▶ **What you will do**: Pull out every row below that contains the string "column", treating uppercase and lowercase letters as different.

▶ **Exercise materials**:
******
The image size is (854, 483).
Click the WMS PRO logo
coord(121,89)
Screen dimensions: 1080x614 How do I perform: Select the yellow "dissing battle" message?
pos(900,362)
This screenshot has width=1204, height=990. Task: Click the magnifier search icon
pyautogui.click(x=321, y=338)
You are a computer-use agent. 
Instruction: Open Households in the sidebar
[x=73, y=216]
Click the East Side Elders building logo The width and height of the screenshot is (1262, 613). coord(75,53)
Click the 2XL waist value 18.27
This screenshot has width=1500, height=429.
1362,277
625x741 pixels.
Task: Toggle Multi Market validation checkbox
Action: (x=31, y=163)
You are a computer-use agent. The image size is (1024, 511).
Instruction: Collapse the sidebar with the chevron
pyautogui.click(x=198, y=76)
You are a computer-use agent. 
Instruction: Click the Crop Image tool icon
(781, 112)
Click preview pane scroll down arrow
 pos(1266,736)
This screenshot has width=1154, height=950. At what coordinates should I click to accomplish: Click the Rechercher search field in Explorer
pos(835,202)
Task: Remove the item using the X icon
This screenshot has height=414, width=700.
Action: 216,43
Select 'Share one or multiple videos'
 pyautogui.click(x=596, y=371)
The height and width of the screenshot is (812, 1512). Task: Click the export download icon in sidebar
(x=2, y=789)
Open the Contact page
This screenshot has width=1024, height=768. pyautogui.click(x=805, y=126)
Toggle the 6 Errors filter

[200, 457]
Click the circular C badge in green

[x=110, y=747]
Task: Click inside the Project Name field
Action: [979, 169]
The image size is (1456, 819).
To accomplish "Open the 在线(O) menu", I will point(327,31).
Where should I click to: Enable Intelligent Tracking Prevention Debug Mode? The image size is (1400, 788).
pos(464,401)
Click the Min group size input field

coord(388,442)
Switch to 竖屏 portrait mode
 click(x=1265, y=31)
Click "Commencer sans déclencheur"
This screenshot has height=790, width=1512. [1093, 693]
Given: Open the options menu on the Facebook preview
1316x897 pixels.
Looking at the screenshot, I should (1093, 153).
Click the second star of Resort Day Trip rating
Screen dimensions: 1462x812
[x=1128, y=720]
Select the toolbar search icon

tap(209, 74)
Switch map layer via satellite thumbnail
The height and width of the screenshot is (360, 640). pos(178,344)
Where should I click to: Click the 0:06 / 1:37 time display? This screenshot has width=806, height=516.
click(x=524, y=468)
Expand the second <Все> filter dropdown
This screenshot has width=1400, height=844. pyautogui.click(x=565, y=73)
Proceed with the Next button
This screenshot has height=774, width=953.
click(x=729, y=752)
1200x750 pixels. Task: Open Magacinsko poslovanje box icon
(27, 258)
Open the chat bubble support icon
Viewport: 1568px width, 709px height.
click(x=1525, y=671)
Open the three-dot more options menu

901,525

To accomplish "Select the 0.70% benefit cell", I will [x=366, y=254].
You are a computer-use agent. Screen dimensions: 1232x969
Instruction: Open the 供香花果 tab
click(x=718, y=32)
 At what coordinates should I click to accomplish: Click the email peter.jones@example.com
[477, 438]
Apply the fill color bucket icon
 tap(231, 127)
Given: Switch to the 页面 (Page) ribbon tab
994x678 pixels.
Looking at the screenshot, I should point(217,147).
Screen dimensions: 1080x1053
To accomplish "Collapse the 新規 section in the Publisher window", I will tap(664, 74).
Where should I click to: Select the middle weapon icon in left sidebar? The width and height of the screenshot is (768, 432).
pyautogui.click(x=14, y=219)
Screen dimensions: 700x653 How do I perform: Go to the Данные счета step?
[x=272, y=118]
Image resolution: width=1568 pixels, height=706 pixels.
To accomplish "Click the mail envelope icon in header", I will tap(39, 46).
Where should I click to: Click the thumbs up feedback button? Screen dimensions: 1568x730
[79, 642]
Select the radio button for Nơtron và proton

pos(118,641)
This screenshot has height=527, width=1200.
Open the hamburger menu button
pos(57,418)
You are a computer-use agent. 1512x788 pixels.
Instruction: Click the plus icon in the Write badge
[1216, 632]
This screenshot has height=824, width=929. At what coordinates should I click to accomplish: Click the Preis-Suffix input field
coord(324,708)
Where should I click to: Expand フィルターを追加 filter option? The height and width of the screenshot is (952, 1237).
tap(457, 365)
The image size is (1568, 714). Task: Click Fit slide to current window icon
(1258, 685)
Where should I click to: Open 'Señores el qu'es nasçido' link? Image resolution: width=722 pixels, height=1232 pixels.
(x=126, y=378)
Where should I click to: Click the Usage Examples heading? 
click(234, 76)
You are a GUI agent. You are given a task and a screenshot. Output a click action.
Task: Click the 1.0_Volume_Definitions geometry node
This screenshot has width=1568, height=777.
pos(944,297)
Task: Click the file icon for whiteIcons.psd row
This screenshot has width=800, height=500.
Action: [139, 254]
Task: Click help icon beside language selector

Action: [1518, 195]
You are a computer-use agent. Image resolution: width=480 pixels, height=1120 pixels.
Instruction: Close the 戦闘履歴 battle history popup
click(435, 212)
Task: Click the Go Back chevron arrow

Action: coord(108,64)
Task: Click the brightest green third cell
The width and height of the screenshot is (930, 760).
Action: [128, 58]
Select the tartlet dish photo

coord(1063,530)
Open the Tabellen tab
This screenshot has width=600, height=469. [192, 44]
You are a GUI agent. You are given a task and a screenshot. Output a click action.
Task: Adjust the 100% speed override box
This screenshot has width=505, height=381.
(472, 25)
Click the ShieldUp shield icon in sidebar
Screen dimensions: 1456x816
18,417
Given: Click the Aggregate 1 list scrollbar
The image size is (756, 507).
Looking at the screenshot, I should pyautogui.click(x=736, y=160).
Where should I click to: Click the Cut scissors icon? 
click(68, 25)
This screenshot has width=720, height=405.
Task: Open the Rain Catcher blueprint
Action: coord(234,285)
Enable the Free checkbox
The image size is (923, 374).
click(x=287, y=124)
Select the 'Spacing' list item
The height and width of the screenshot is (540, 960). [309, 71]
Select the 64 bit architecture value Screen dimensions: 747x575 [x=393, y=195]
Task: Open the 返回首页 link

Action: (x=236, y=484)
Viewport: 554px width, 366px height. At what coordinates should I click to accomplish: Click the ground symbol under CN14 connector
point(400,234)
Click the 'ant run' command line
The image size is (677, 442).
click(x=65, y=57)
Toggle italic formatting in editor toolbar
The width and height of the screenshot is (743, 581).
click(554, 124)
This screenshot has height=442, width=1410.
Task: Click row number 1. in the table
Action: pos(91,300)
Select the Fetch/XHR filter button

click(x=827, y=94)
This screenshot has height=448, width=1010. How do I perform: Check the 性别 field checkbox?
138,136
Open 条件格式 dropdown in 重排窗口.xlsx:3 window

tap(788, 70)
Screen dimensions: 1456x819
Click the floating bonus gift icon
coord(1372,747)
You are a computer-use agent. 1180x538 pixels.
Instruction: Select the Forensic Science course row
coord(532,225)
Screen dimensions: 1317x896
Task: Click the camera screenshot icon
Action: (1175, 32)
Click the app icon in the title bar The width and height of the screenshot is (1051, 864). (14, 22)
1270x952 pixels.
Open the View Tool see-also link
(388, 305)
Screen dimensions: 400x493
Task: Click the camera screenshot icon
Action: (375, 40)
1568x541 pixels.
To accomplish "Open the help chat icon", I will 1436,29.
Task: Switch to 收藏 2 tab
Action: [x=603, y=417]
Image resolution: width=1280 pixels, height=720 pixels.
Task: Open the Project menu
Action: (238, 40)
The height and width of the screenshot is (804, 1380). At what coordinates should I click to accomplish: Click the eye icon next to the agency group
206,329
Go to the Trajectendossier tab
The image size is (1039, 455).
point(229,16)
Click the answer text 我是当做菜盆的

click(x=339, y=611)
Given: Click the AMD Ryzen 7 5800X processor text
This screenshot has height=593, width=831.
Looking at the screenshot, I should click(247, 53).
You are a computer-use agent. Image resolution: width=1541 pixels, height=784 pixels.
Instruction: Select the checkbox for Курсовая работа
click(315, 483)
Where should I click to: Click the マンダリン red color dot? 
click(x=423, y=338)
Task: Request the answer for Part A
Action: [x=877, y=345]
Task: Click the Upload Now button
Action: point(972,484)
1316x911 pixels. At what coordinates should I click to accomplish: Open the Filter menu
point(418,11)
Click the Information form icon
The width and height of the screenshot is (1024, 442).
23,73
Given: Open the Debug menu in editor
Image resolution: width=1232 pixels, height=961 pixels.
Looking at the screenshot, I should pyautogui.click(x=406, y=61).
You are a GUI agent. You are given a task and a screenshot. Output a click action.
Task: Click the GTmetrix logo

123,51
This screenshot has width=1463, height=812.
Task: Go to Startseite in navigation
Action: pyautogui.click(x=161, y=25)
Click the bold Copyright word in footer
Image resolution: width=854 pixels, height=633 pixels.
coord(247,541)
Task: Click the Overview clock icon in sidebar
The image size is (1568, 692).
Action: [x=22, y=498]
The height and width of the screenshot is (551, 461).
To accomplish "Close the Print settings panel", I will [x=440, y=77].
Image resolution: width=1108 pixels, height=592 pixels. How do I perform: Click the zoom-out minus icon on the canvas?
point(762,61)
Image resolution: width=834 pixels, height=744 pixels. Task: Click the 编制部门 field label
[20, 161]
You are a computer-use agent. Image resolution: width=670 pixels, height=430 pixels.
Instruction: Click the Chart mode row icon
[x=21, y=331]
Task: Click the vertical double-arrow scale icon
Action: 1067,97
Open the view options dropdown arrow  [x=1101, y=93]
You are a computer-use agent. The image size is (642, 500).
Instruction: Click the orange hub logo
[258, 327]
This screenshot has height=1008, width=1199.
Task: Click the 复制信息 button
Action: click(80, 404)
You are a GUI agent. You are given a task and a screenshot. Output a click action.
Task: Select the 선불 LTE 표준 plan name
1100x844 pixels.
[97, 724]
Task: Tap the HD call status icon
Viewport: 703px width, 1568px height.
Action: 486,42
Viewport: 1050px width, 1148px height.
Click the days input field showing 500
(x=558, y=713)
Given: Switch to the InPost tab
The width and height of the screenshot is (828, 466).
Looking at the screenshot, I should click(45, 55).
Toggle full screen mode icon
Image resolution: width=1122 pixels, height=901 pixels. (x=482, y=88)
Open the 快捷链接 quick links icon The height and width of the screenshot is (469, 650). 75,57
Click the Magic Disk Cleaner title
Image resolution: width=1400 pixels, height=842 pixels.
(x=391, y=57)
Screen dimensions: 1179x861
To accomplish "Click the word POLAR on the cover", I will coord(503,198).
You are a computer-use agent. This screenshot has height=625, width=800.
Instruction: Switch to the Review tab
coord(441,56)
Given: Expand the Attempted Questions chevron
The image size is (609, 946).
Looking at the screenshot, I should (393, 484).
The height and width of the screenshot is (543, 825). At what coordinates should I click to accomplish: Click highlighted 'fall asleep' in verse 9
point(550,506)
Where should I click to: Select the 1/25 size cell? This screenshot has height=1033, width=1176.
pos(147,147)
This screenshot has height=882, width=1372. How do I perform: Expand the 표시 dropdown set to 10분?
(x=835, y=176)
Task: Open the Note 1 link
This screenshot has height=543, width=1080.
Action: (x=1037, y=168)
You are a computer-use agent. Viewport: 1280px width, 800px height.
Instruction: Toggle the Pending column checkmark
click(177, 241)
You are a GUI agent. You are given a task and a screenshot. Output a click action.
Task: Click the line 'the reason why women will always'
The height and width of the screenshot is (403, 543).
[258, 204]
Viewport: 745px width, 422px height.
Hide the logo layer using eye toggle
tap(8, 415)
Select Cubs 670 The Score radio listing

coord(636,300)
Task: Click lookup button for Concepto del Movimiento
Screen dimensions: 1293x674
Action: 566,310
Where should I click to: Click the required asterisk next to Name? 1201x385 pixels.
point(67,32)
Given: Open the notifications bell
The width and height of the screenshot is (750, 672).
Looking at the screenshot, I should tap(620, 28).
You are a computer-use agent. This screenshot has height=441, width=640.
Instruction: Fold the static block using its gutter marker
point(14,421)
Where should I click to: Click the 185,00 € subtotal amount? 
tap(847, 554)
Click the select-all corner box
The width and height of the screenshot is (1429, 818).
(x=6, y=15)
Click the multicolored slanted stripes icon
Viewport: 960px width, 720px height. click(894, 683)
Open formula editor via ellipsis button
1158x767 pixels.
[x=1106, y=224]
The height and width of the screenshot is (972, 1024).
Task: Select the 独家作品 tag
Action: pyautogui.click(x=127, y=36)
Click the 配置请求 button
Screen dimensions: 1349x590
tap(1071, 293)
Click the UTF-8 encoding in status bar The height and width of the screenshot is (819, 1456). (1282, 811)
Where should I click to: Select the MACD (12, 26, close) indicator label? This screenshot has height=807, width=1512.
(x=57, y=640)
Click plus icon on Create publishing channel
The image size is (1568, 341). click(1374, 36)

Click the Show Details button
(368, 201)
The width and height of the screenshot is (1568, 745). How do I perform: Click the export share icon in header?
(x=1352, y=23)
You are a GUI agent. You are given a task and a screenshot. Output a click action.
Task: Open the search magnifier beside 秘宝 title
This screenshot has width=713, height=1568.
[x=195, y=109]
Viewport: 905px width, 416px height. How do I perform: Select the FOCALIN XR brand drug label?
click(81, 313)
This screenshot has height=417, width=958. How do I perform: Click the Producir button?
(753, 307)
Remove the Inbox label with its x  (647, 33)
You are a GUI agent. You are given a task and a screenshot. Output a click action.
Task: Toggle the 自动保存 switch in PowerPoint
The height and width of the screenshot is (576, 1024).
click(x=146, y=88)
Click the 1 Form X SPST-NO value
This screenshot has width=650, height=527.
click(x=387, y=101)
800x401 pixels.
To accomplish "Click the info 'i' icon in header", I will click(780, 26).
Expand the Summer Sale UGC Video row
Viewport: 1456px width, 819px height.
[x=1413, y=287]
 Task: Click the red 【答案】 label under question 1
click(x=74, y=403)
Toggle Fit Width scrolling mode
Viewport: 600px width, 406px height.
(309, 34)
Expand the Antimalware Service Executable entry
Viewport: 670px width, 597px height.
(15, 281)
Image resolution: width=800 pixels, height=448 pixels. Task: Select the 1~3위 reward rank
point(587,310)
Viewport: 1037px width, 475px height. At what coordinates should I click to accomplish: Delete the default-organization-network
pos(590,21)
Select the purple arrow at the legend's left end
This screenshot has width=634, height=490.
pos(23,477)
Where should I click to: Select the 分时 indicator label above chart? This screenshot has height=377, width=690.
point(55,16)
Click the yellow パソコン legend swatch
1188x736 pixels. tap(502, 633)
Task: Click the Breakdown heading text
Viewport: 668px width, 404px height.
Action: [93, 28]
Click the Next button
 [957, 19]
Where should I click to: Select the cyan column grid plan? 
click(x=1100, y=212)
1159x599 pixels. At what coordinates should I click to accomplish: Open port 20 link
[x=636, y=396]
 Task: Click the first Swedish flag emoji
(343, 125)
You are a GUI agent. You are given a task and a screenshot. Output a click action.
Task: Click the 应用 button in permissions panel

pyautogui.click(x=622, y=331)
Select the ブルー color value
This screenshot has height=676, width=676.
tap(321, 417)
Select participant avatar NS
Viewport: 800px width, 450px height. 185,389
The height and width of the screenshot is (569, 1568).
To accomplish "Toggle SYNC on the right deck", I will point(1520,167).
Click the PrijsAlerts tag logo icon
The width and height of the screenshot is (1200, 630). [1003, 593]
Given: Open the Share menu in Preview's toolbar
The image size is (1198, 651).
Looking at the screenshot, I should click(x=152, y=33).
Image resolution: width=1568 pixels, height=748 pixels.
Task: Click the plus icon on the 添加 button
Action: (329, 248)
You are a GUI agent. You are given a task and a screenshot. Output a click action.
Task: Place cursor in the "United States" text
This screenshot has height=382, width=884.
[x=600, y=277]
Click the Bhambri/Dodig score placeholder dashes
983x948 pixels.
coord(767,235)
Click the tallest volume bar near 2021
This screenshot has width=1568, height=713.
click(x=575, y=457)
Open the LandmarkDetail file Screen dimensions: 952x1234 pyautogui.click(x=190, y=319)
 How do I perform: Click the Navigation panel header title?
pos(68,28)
******
▶ **Response to this task**:
Instruction: Toggle the Pending column checkmark
Where should I click to: Select the cyan column grid plan? 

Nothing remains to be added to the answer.